• **Texte fourni**

%%

Mais d'autres, plus optimistes, pensent que, dans certaines zones, il sera possible d'aménager durablement la forêt naturelle non seulement pour produire du bois, mais aussi pour exploiter les autres biens et services qu'elle produit. Cette tactique consiste en fait à mettre au service de l'aménagement et de la restauration des forêts les forces mêmes du marché qui ont poussé à leur destruction.

Cadre institutionnel pour le développement des produits non ligneux de la forêt

En Amazonie brésilienne, comme dans d'autres forêts tropicales, les populations locales extraient toutes sortes de produits non ligneux de la forêt, tant pour leur usage personnel que comme matière première pour l'artisanat. Mais les administrations forestières nationales n'ont commencé à s'intéresser à ces produits que tout récemment, de sorte que le cadre institutionnel nécessaire à l'aménagement des forêts, au développement des produits et des entreprises, à la commercialisation et à l'administration fiscale n'est en général pas suffisant.

%%

• **Consignes**
1. D'après le texte, à quoi servent les produits non ligneux que les populations locales tirent de la forêt ?
2. Reproduisez le passage du texte qui va de « Cadre institutionnel pour » à « général pas suffisant. ».
Ces données ne servent à rien ici.

• **Données de localisation de mots et d'éléments**
%%

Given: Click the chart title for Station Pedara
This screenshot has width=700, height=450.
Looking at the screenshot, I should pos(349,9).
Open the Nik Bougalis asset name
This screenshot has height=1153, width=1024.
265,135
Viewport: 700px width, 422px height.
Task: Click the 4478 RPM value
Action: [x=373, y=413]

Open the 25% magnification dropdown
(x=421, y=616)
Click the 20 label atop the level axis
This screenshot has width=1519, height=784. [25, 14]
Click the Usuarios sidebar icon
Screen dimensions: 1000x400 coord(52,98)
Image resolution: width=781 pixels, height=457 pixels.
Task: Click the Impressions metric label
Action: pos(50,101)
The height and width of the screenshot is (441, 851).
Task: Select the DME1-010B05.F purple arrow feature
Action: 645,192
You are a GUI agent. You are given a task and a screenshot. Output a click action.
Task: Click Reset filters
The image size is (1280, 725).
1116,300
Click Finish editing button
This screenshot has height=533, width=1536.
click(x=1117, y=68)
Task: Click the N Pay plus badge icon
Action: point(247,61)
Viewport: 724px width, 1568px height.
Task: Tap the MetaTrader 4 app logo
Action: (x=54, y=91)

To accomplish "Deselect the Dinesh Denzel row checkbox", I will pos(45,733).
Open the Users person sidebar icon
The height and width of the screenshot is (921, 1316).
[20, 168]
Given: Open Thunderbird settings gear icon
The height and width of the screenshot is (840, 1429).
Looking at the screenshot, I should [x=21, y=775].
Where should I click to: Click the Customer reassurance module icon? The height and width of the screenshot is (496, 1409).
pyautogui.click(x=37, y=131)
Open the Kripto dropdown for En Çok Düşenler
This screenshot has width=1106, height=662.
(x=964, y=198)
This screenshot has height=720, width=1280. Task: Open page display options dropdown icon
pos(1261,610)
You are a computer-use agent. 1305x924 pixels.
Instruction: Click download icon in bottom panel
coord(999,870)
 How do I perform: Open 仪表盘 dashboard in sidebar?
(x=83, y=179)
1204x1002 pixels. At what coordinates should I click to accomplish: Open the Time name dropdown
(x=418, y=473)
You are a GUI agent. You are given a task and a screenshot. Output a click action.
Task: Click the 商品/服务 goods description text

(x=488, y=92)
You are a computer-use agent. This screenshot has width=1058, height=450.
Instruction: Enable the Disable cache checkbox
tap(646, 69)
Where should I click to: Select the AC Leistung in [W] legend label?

%%

• **Réponses**
1. Ils servent à leur usage personnel et de matière première pour l'artisanat.

2.
Cadre institutionnel pour le développement des produits non ligneux de la forêt

En Amazonie brésilienne, comme dans d'autres forêts tropicales, les populations locales extraient toutes sortes de produits non ligneux de la forêt, tant pour leur usage personnel que comme matière première pour l'artisanat. Mais les administrations forestières nationales n'ont commencé à s'intéresser à ces produits que tout récemment, de sorte que le cadre institutionnel nécessaire à l'aménagement des forêts, au développement des produits et des entreprises, à la commercialisation et à l'administration fiscale n'est en général pas suffisant.